TEXT SHOWN –
I have two adorable GCC's named Merry and Pippen. Merry is a turquoise yellow-sided, and Pippen is a pineapple. Although they were from different clutches, they hatched about two weeks apart at the same breeder's last March (2019). I asked for them to be raised together, and bought them both, because I work an office job full-time and didn't want a solitary bird to be lonely while I was out. They were raised in the same cage until their flight feathers came in, then the breeder clipped them (without asking me), and she sold them to me once they were fully weaned onto a solid food diet. Until last week, they had always shared a single cage.

DATA SHOWN –

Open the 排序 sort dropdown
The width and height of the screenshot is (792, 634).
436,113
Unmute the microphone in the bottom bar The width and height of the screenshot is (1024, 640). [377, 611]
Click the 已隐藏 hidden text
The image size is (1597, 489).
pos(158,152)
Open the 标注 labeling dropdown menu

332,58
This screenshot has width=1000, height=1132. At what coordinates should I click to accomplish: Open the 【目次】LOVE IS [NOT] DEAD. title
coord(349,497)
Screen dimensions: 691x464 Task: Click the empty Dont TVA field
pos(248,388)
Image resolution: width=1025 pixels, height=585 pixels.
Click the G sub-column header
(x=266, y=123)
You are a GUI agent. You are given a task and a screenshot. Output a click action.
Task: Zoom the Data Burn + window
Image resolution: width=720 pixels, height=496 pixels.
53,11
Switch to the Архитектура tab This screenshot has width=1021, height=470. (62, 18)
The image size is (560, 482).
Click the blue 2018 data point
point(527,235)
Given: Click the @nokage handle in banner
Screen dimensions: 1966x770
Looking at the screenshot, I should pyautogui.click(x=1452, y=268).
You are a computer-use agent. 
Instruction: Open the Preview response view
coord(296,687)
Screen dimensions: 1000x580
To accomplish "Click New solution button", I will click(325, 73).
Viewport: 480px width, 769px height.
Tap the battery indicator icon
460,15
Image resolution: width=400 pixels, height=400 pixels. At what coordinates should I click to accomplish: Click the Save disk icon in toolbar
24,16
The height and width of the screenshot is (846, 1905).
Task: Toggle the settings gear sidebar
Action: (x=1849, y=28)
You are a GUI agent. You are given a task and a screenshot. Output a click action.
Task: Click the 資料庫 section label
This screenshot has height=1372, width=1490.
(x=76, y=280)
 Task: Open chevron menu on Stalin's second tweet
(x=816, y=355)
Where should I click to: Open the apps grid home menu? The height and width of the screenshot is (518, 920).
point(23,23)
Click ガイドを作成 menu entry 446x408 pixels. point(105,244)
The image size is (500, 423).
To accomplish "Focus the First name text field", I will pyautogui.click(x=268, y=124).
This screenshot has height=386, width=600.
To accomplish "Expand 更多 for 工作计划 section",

WHAT YOU WILL DO –
• 1. In the text about the GCCs Merry and Pippen, give everything from "I have two adorable" down to "a single cage." again, switching "Pippen" to "Pippin".
• 2. List every date or span of time that the text about the GCCs Merry and Pippen gives for the birds' history.

YOUR WRITTEN ANSWERS –
• 1.
I have two adorable GCC's named Merry and Pippin. Merry is a turquoise yellow-sided, and Pippin is a pineapple. Although they were from different clutches, they hatched about two weeks apart at the same breeder's last March (2019). I asked for them to be raised together, and bought them both, because I work an office job full-time and didn't want a solitary bird to be lonely while I was out. They were raised in the same cage until their flight feathers came in, then the breeder clipped them (without asking me), and she sold them to me once they were fully weaned onto a solid food diet. Until last week, they had always shared a single cage.

• 2.
- about two weeks apart (how far apart they hatched)
- last March (2019) (when they hatched)
- last week (until then, they had always shared a single cage)